- EXERCISE DESCRIPTION: The word "will" occurs in some lines of the data. Return each such line.

- Data records:

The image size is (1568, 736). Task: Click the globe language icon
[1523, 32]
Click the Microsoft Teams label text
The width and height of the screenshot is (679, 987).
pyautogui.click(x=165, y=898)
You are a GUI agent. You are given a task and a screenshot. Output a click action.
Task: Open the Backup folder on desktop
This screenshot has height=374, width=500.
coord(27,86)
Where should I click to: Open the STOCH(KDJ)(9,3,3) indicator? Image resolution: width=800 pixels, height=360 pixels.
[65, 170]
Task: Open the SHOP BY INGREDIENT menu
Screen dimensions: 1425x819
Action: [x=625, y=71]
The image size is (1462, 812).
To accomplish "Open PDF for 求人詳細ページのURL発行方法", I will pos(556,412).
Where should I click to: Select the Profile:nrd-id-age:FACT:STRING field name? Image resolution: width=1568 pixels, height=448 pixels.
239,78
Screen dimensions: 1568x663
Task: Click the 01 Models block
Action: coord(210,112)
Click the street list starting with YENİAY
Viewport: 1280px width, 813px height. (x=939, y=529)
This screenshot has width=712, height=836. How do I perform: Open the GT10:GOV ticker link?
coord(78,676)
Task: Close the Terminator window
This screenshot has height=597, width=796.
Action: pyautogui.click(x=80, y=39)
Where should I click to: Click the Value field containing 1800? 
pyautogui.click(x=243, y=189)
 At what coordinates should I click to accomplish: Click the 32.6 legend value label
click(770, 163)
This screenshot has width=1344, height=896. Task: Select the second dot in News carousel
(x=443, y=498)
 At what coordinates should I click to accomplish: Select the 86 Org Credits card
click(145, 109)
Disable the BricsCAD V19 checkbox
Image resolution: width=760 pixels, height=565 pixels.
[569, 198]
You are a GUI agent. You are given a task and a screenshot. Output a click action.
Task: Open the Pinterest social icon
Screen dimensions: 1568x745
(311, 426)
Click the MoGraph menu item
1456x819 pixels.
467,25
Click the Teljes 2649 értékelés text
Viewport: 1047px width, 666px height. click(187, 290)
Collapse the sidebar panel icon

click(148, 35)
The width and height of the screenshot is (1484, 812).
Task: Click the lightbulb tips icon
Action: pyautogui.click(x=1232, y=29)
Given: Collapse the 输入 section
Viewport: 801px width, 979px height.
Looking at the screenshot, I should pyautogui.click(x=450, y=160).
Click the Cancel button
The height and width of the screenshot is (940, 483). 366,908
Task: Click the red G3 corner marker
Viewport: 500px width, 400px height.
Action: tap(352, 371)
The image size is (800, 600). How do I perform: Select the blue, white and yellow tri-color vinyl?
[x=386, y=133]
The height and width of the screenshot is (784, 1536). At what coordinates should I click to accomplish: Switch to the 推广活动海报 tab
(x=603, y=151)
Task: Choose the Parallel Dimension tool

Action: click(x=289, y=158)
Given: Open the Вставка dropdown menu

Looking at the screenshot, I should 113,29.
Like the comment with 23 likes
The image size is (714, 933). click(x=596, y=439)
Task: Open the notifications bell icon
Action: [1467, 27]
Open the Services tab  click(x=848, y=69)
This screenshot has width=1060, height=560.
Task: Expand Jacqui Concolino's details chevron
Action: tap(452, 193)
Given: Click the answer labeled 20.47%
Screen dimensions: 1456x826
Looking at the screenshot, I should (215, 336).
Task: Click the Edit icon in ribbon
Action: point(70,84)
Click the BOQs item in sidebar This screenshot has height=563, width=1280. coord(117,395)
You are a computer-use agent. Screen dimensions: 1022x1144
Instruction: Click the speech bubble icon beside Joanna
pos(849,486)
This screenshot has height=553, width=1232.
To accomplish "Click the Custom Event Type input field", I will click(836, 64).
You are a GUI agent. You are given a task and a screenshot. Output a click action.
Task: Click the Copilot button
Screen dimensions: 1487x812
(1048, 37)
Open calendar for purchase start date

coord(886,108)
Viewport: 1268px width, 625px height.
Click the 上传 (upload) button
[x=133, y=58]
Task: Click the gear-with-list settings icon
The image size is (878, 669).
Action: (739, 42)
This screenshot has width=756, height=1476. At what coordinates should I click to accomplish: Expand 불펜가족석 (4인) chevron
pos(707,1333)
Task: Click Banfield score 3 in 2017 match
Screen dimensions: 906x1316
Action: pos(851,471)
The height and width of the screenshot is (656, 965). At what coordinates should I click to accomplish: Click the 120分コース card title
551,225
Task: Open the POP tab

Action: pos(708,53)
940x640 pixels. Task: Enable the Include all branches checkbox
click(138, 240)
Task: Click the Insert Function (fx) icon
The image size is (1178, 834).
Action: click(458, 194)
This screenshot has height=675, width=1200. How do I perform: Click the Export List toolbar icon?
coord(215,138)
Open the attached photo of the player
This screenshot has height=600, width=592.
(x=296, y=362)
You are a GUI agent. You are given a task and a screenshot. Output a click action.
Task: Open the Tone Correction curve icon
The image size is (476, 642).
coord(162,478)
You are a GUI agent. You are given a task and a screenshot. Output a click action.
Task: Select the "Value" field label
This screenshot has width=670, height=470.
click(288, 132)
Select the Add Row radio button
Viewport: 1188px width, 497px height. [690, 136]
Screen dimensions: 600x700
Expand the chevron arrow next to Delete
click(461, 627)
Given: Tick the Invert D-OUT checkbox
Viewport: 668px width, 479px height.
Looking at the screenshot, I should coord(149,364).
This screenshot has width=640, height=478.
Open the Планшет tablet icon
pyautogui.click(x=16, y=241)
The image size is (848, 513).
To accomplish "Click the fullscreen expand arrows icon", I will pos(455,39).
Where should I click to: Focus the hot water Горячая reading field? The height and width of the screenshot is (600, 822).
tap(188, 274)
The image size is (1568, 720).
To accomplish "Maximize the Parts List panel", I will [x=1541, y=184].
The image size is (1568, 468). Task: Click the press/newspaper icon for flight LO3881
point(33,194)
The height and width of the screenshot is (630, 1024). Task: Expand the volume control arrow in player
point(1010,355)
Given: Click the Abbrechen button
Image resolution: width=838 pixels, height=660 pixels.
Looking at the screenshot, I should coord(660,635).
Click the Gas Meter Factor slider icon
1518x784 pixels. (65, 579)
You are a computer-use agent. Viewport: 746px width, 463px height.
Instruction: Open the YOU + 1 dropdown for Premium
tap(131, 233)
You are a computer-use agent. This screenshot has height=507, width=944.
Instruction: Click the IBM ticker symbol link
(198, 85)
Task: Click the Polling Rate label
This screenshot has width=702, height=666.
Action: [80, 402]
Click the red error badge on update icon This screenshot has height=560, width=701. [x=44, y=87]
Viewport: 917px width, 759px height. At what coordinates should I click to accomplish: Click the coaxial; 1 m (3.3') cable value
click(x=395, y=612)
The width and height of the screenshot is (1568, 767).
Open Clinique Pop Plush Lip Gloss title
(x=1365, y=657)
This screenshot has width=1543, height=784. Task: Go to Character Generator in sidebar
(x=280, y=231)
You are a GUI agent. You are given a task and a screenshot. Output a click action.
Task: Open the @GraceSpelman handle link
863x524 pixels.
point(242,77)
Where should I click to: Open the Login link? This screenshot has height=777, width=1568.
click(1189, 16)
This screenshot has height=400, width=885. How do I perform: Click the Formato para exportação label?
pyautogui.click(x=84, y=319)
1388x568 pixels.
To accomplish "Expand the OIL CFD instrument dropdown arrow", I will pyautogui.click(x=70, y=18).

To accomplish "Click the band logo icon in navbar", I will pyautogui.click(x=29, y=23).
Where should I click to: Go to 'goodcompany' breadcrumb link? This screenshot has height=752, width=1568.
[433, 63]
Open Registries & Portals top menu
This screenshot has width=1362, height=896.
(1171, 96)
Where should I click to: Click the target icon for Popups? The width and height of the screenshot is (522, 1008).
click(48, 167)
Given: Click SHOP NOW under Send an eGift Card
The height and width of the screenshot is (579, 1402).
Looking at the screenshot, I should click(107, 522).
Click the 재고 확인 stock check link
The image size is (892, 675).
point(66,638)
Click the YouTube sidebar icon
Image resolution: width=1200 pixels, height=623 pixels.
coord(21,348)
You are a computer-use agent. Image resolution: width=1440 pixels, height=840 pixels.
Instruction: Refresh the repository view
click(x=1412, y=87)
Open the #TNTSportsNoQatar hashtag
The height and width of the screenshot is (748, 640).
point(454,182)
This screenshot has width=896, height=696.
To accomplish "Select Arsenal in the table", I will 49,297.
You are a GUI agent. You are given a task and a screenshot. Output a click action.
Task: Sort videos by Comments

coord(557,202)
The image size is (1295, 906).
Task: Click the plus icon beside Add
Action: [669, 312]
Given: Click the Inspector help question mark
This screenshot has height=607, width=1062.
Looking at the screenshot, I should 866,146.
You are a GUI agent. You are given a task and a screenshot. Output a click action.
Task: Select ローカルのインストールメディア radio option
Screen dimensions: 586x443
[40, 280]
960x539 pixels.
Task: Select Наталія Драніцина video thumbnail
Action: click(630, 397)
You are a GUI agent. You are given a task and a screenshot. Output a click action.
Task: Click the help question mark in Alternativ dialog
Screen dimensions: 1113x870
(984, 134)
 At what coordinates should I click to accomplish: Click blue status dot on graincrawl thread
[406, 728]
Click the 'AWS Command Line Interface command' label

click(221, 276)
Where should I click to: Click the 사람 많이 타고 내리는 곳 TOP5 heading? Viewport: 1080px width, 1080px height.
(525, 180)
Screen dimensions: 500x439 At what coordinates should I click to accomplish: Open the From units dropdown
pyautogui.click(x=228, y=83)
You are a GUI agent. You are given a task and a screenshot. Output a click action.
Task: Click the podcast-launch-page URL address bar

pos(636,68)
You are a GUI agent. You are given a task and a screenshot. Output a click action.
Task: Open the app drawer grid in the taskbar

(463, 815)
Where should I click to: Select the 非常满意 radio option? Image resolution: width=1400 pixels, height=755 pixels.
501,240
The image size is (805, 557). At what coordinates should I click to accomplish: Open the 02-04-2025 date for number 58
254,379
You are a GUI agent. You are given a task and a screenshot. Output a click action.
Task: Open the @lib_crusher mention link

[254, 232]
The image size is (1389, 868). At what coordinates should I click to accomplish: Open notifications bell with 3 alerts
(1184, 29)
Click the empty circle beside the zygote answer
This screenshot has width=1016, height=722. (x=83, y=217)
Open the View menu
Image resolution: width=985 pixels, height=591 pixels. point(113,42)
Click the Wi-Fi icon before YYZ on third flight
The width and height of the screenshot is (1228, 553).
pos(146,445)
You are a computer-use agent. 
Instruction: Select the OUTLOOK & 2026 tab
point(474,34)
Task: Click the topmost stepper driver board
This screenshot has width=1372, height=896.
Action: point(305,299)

- REPLY:
To accomplish "Open PDF for 求人詳細ページのURL発行方法", I will pos(556,412).
To accomplish "Click the Custom Event Type input field", I will click(836, 64).
To accomplish "Click the fullscreen expand arrows icon", I will pos(455,39).
To accomplish "Maximize the Parts List panel", I will [x=1541, y=184].
To accomplish "Expand the OIL CFD instrument dropdown arrow", I will pyautogui.click(x=70, y=18).
To accomplish "Click the band logo icon in navbar", I will pyautogui.click(x=29, y=23).
To accomplish "Select Arsenal in the table", I will 49,297.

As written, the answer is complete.